▸ **What to do**: Write out the records again, exactly. Nothing may be dropped.

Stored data
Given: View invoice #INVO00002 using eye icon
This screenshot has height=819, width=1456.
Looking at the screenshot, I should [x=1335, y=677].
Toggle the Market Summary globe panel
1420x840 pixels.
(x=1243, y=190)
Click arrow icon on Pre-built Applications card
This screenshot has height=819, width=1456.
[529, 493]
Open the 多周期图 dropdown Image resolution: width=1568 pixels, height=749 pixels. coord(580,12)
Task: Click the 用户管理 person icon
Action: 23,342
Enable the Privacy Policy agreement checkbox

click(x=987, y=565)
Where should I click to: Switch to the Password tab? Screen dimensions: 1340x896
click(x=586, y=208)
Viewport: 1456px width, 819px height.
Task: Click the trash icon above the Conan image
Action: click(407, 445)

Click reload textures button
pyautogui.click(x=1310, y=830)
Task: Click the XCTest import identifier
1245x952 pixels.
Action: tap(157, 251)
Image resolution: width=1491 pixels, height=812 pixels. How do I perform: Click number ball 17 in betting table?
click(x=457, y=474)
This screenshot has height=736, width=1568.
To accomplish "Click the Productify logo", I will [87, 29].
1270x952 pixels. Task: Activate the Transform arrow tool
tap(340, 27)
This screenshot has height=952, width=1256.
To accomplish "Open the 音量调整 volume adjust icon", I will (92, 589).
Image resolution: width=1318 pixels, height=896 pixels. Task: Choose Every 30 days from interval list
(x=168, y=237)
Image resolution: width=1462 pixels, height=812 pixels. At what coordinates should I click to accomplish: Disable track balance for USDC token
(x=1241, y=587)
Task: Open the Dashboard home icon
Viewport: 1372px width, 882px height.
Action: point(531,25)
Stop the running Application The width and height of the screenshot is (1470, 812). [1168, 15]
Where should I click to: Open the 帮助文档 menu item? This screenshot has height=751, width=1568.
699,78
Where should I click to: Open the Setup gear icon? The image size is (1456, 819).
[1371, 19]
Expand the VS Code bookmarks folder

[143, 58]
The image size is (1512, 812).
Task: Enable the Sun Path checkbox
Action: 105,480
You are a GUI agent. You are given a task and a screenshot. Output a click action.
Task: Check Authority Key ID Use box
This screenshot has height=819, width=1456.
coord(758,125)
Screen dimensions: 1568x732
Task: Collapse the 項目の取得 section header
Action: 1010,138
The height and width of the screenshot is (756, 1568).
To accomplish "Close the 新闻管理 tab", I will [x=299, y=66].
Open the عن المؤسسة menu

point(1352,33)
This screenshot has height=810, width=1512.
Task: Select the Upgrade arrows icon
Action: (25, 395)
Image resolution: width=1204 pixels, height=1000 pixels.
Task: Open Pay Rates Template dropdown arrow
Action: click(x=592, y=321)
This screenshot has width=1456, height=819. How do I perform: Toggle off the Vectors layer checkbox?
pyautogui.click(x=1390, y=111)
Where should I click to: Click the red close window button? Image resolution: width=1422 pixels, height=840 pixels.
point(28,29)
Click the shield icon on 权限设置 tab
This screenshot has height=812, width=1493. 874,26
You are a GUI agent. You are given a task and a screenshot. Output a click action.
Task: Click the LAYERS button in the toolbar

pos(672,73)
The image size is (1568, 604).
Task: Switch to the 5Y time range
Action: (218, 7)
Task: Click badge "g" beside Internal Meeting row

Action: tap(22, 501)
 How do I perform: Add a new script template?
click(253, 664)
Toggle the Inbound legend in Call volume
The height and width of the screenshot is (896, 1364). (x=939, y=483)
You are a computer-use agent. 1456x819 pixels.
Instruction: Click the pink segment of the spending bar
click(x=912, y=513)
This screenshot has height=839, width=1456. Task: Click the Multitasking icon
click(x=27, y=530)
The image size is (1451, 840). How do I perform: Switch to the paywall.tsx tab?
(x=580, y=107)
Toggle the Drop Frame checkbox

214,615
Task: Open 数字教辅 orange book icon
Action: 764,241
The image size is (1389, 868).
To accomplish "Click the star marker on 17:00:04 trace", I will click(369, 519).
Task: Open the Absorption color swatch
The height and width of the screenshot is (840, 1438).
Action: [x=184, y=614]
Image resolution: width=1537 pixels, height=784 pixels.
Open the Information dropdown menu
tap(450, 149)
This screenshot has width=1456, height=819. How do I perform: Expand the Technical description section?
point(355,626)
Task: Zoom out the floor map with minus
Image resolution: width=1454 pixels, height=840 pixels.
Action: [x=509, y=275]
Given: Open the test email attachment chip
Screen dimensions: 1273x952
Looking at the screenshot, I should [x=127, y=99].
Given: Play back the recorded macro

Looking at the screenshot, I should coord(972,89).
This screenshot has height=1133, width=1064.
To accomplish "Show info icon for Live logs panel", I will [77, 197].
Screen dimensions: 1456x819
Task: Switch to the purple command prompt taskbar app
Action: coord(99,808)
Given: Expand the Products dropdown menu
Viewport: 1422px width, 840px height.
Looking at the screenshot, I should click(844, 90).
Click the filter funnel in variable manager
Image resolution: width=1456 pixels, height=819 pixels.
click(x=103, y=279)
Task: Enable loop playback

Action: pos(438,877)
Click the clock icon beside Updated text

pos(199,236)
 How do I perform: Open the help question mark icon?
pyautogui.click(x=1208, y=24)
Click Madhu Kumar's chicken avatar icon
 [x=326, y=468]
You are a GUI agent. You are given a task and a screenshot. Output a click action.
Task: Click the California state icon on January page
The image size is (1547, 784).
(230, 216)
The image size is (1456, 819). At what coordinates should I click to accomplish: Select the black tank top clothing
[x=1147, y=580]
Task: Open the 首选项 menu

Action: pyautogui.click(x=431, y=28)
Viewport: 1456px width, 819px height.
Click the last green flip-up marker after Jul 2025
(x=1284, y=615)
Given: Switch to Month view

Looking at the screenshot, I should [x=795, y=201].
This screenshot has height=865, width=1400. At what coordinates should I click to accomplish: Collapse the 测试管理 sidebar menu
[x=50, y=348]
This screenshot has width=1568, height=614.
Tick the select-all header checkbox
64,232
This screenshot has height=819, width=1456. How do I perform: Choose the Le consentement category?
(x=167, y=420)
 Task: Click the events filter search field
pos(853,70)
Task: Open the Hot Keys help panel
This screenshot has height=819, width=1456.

▸ **Output of the exercise**:
Given: View invoice #INVO00002 using eye icon
This screenshot has height=819, width=1456.
Looking at the screenshot, I should [x=1335, y=677].
Toggle the Market Summary globe panel
1420x840 pixels.
(x=1243, y=190)
Click arrow icon on Pre-built Applications card
This screenshot has height=819, width=1456.
[529, 493]
Open the 多周期图 dropdown Image resolution: width=1568 pixels, height=749 pixels. coord(580,12)
Task: Click the 用户管理 person icon
Action: 23,342
Enable the Privacy Policy agreement checkbox

click(x=987, y=565)
Where should I click to: Switch to the Password tab? Screen dimensions: 1340x896
click(x=586, y=208)
Viewport: 1456px width, 819px height.
Task: Click the trash icon above the Conan image
Action: click(407, 445)

Click reload textures button
pyautogui.click(x=1310, y=830)
Task: Click the XCTest import identifier
1245x952 pixels.
Action: tap(157, 251)
Image resolution: width=1491 pixels, height=812 pixels. How do I perform: Click number ball 17 in betting table?
click(x=457, y=474)
This screenshot has height=736, width=1568.
To accomplish "Click the Productify logo", I will [87, 29].
1270x952 pixels. Task: Activate the Transform arrow tool
tap(340, 27)
This screenshot has height=952, width=1256.
To accomplish "Open the 音量调整 volume adjust icon", I will (92, 589).
Image resolution: width=1318 pixels, height=896 pixels. Task: Choose Every 30 days from interval list
(x=168, y=237)
Image resolution: width=1462 pixels, height=812 pixels. At what coordinates should I click to accomplish: Disable track balance for USDC token
(x=1241, y=587)
Task: Open the Dashboard home icon
Viewport: 1372px width, 882px height.
Action: point(531,25)
Stop the running Application The width and height of the screenshot is (1470, 812). [1168, 15]
Where should I click to: Open the 帮助文档 menu item? This screenshot has height=751, width=1568.
699,78
Where should I click to: Open the Setup gear icon? The image size is (1456, 819).
[1371, 19]
Expand the VS Code bookmarks folder

[143, 58]
The image size is (1512, 812).
Task: Enable the Sun Path checkbox
Action: 105,480
You are a GUI agent. You are given a task and a screenshot. Output a click action.
Task: Check Authority Key ID Use box
This screenshot has height=819, width=1456.
coord(758,125)
Screen dimensions: 1568x732
Task: Collapse the 項目の取得 section header
Action: 1010,138
The height and width of the screenshot is (756, 1568).
To accomplish "Close the 新闻管理 tab", I will [x=299, y=66].
Open the عن المؤسسة menu

point(1352,33)
This screenshot has height=810, width=1512.
Task: Select the Upgrade arrows icon
Action: (25, 395)
Image resolution: width=1204 pixels, height=1000 pixels.
Task: Open Pay Rates Template dropdown arrow
Action: click(x=592, y=321)
This screenshot has width=1456, height=819. How do I perform: Toggle off the Vectors layer checkbox?
pyautogui.click(x=1390, y=111)
Where should I click to: Click the red close window button? Image resolution: width=1422 pixels, height=840 pixels.
point(28,29)
Click the shield icon on 权限设置 tab
This screenshot has height=812, width=1493. 874,26
You are a GUI agent. You are given a task and a screenshot. Output a click action.
Task: Click the LAYERS button in the toolbar

pos(672,73)
The image size is (1568, 604).
Task: Switch to the 5Y time range
Action: (218, 7)
Task: Click badge "g" beside Internal Meeting row

Action: tap(22, 501)
 How do I perform: Add a new script template?
click(253, 664)
Toggle the Inbound legend in Call volume
The height and width of the screenshot is (896, 1364). (x=939, y=483)
You are a computer-use agent. 1456x819 pixels.
Instruction: Click the pink segment of the spending bar
click(x=912, y=513)
This screenshot has height=839, width=1456. Task: Click the Multitasking icon
click(x=27, y=530)
The image size is (1451, 840). How do I perform: Switch to the paywall.tsx tab?
(x=580, y=107)
Toggle the Drop Frame checkbox

214,615
Task: Open 数字教辅 orange book icon
Action: 764,241
The image size is (1389, 868).
To accomplish "Click the star marker on 17:00:04 trace", I will click(369, 519).
Task: Open the Absorption color swatch
The height and width of the screenshot is (840, 1438).
Action: [x=184, y=614]
Image resolution: width=1537 pixels, height=784 pixels.
Open the Information dropdown menu
tap(450, 149)
This screenshot has width=1456, height=819. How do I perform: Expand the Technical description section?
point(355,626)
Task: Zoom out the floor map with minus
Image resolution: width=1454 pixels, height=840 pixels.
Action: [x=509, y=275]
Given: Open the test email attachment chip
Screen dimensions: 1273x952
Looking at the screenshot, I should [x=127, y=99].
Given: Play back the recorded macro

Looking at the screenshot, I should coord(972,89).
This screenshot has height=1133, width=1064.
To accomplish "Show info icon for Live logs panel", I will [77, 197].
Screen dimensions: 1456x819
Task: Switch to the purple command prompt taskbar app
Action: coord(99,808)
Given: Expand the Products dropdown menu
Viewport: 1422px width, 840px height.
Looking at the screenshot, I should click(844, 90).
Click the filter funnel in variable manager
Image resolution: width=1456 pixels, height=819 pixels.
click(x=103, y=279)
Task: Enable loop playback

Action: pos(438,877)
Click the clock icon beside Updated text

pos(199,236)
 How do I perform: Open the help question mark icon?
pyautogui.click(x=1208, y=24)
Click Madhu Kumar's chicken avatar icon
 [x=326, y=468]
You are a GUI agent. You are given a task and a screenshot. Output a click action.
Task: Click the California state icon on January page
The image size is (1547, 784).
(230, 216)
The image size is (1456, 819). At what coordinates should I click to accomplish: Select the black tank top clothing
[x=1147, y=580]
Task: Open the 首选项 menu

Action: pyautogui.click(x=431, y=28)
Viewport: 1456px width, 819px height.
Click the last green flip-up marker after Jul 2025
(x=1284, y=615)
Given: Switch to Month view

Looking at the screenshot, I should [x=795, y=201].
This screenshot has height=865, width=1400. At what coordinates should I click to accomplish: Collapse the 测试管理 sidebar menu
[x=50, y=348]
This screenshot has width=1568, height=614.
Tick the select-all header checkbox
64,232
This screenshot has height=819, width=1456. How do I perform: Choose the Le consentement category?
(x=167, y=420)
 Task: Click the events filter search field
pos(853,70)
Task: Open the Hot Keys help panel
This screenshot has height=819, width=1456.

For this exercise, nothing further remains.